Im 3. Kapitel des Epheserbriefes scheibt ein Student des Apostels Paulus:

„So soll jetzt kundwerden die mannigfaltige Weisheit Gottes den Mächten und Gewalten unter dem Himmel durch die Gemeinde.“ 
(Epheser 3,10)

Das Wort, auf das es mir ankommt, heißt „mannigfaltig“. Im griechischen Text steht da: „polipoikilos“. Poikilos wäre schon viel. Nach dem Wörterbuch heißt es: „verschiedenartig, bunt, gefleckt“, manchmal auch „vieldeutig“. Nun kommt aber noch ein „poli“ dazu. Das Wort kennen wir zum Beispiel vom Polyester. Die Weisheit Gottes ist also „vielbunt“ oder „höchst verschiedenartig“.
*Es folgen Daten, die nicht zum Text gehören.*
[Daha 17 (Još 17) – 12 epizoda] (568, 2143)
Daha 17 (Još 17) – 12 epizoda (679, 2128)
„Vielbunt“ ist der Regenbogen, „vielbunt“ ist unsere fränkische Landschaft in diesen Wochen, „vielbunt“ ist Gottes Weisheit.

Am Freitag ist mir ein kleiner Zeitungsartikel in die Hand gekommen. Da heißt es: „Ich weiß nicht, wie viele Grüntöne Sie unterscheiden können. Aber laut dem Deutschen Institut für Gütesicherung und Kennzeichnung gibt es mehr als 400 verschiedene. Darunter: Smaragdgrün, Olivgrün, Flaschengrün, Schilfgrün und Maigrün.“ Dann geht es weiter: „Die Physik sagt, dass Grün der Farbreiz ist, den das menschliche Auge wahrnimmt, wenn das Licht mit einer spektralen Verteilung ins Auge fällt, bei der fast nur Wellenlängen zwischen ungefähr 490 und 570 Nanometern vorkommen.“ (SZ-Magazin vom 17.6.22)

Ehrlich gesagt weiß ich nicht, wie lang ein Nanometer ist. Vermutlich ziemlich kurz. Aber so viel habe ich verstanden: Mit meinen drei altbackenen Farbstufen Hellgrün, Dunkelgrün und Lindgrün komme ich nicht durch, wenn ich Gottes bunte Welt wahrnehmen möchte. 400 und mehr Farbschattierungen gibt es bereits beim Grün. Wieviel sind es dann erst mit Blau, Rot, Gelb, Braun und Violett?

Ich liebe die türkische Sprache auch deshalb, weil sie die Farben steigern kann. „Sari“ ist Gelb und „sapsari“ ist ein leuchtendes Gelb. „Mavi“ ist blau und „masmavi“ ist so unendlich blau wie der Himmel an einem strahlenden Tag.

„Türkisch“ ist jetzt mein nächstes Stichwort. Denn Gottes Weisheit ist vielbunt nicht nur in den Farben, die wir sehen, sondern auch in den Menschen, die uns begegnen, und in ihrem Glauben. Die letzten 14 Tage verbrachte ich in der Türkei. Von drei Begegnungen will ich erzählen. 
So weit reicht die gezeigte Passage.